We went to a new pediatric cardiologist today, as I wrote about last night.  Cole has been seeing the same guy for 13 years.  We have been told for the last several years (since he was 5) that 'if' he needed anything it would be open heart, but there would be no way to know.  Then he always eluded to Cole never needing anything again after he entered adulthood.  We also were told a couple of years ago that he could do any high school sports he wanted to after being told in all the previous years that he couldn't.  I decided to let up on my overprotectedness this year and let him play football as he'd been wanting.  I asked specifically about football.

Today we saw the new doc, after personal references with other patients' parents.  We really liked him.  He took so much time with us and talked to Cole....not me.  He drew pictures of Cole's heart to explain to him and I what's going on.  And when I asked about football, he said 'no contact sports'.  So football is again out.  He can play baseball with a chestguard and basketball is okay, but the constant running could be hard on him.  Then, he proceeded to tell us something we'd never been told.  Cole's valve had been completely replaced at surgery in 1997 and valves don't, apparently, last this long.  He was astonished he was still okay after 13 years.  They don't use the valve he has anymore and the new ones only have a life of about 7-10 years and have to be replaced via open-heart.

So, today we were told open-heart surgery IS coming.  So he had to deal with being told he couldn't play the sport he wanted to and that this surgery is coming.  We don't know when.  He has no symptoms other than his right side is enlarged from the significant leakage from the valve, right now.  We're doing an xray to see how enlarged it is.  Then, next year he'll do a stress test, EKG, Echo, MRI and xray at the hospital.  He'll be able to better determine when the surgery may be.  So we literally don't know if it will be next week or 2 years from now.  It all depends on that valve that has already exceeded it's lifespan.

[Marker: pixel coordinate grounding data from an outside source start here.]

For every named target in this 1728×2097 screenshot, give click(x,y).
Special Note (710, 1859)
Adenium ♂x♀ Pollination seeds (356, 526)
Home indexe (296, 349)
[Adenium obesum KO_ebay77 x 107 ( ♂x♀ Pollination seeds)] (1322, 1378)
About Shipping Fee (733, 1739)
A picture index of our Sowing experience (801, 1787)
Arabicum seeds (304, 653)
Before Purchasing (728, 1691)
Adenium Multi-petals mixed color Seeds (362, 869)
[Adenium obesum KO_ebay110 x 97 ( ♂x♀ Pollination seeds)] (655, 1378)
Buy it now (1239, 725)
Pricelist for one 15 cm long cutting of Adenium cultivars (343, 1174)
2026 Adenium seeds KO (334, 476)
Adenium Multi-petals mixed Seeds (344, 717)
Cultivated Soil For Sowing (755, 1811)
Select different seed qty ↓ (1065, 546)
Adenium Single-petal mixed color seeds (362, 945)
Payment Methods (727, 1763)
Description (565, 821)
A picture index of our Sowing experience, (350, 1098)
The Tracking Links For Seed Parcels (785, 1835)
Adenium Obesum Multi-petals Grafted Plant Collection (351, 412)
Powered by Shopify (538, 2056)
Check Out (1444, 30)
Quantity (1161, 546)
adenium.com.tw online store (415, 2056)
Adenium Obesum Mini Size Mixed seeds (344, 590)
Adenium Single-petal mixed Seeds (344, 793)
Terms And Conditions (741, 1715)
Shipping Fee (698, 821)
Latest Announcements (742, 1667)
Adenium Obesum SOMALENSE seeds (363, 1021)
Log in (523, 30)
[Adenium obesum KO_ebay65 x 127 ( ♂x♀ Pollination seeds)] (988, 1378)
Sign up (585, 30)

I drove back to work after the appointment and went through periods of telling myself everything is fine to periods of feeling like crying.  But, I won't.  I'll leave that to him.  And when I told him it was okay to cry and grieve his loss, he did.  I feel so bad for him.  I wish I could make him feel better, but right now there isn't anything I can do.  I just hugged him and talked to him and of course, threw in the usual "you have to remember there's always a kid in a worse situation than you".

For now, I will just pray that, as usual, God will take care of us and keep us all safe and healthy.  And that when the time comes He will guide the surgeon's hands as he did 13 years ago to take care of my son.  And I will hold onto and remind Cole that the surgeon said that if a new procedure passes the FDA in a few years that this may be his last open-heart.  Instead he could have it repaired by cath.  Can you believe that?  Valve replacement by cath.  Amazing!